Bridges
Many of the important innovations in the technology of iron and steel occurred in civil engineering, especially bridge building.
Though not, strictly speaking, a part of the present story, the importance of bridges in iron construction cannot be overlooked. They were, and have remained, the main advertisement of what could be done with iron, and they provided a testing-ground for developments which later found application in other spheres.
The first major iron structure in Britain was a bridge at Coalbrookdale that was constructed between 1777 and 1781.
The first and most effective symbol for the industry was the Iron Bridge at Coalbrookdale 1777-81. Designed by Thomas Farnolls Pritchard in conjunction with the ironmaster Abraham Darby III, the 100ft. 6in. (31 metre) span arches, plus their bracing and subsidiary ribs, were put together like timber construction. The castings are threaded through each other, or are mortised and fixed by wedges: there are few bolts and no rivets.

Thomas Telford, who was responsible for extensive canal and road building projects, was an early exponent of iron bridges.
As a pioneer work, the Iron bridge at Coalbrookdale has fully deserved all the attention has received, but in the development of cast iron bridges it was less influential than its successors, particularly those designed by Thomas Telford. Telford's 170ft. (52 metre) span My the Bridge at Tewkesbury 1823-6 is both more logical and elegant.Telford was an enthusiastic exponent of single arch iron bridges and used them extensively in his canal and roadbuilding projects. His most ambitious projects, the 1800 proposal for a 600 ft. (183 metre) span London Bridge and the 1811 scheme for a 500ft. (152 metre) arched bridge over the Menai Strait on the London to Holyhead road, were not executed but their publication drew attention to the potential of the emerging iron technology. The Menai scheme was superseded by the first version of a suspension bridge design which, after many modifications, was finally built in 1819-26. As seen today, the suspension chains are not original, and the decks have been widened, but essentially the bridge is as he knew it. At Clifton, near Bristol his suspension design for crossing the Avon Gorge was set aside in favour of a scheme put forward by I.K. Brunel. Begun in 1836, that project foundered, to be finally completed in 1864 as an act of piety by Brunel's fellow engineers.

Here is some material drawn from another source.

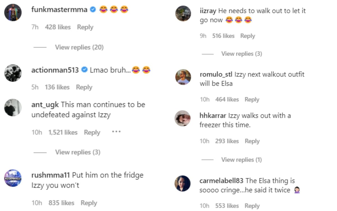Show the 3 replies to ant_ugk's comment
This screenshot has width=337, height=211.
pyautogui.click(x=78, y=152)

The tubular wrought iron Britannia Railway Bridge over the Menai Straits set an important precedent not only for the widespread use of this material for major structures but also for the design and construction techniques that were employed.
The problem of establishing a railway connection across the Menai Strait, near to Telford's suspension bridge, occasioned the most dramatic advances in the understanding of the behaviour of iron. Cast iron arches were not feasible for navigational reasons, so Robert Stephenson first of all conceived of a series of suspended tubes, of circular or elliptical section, through which trains would run. As built in 1845-50, the masonry towers of the Brittania Bridge had openings for suspension chains, but the tubes were self-supporting box girders with cellular flanges, 460ft. (140 metres) long on the principal spans. The omission of the chains, whether Stephenson's idea or, more likely, attributable to his collaborators William Fairbairn and Eaton Hodgkinson, symbolised a major advance in the use of wrought iron. It proved not only the superiority of the rectangular tube made up of riveted wrought iron plates but, what in the long run was more important, the necessity of scientific calculation testing as the basis of engineering design.

From around 1850, the lattice truss in wrought iron became the standard configuration for long-span bridge.
The Brittainia Bridge did not produce a large progeny of similar designs. Instead the lessons from it emerged in the more logically thought-out bridge trusses which became the standard types after 1850. Some of the most popular lattice and triangular types started life as combinations of timber and wrought iron, for instance the Howe truss (patented in 1840-1) and the Pratt truss (patented in 1844), but eventually all-iron versions were preferred. The simple equilateral triangles of the Warren Truss, so named in 1848 though in use before, became the most familiar of all work in railway bridges and the spanning of wide architectural spaces.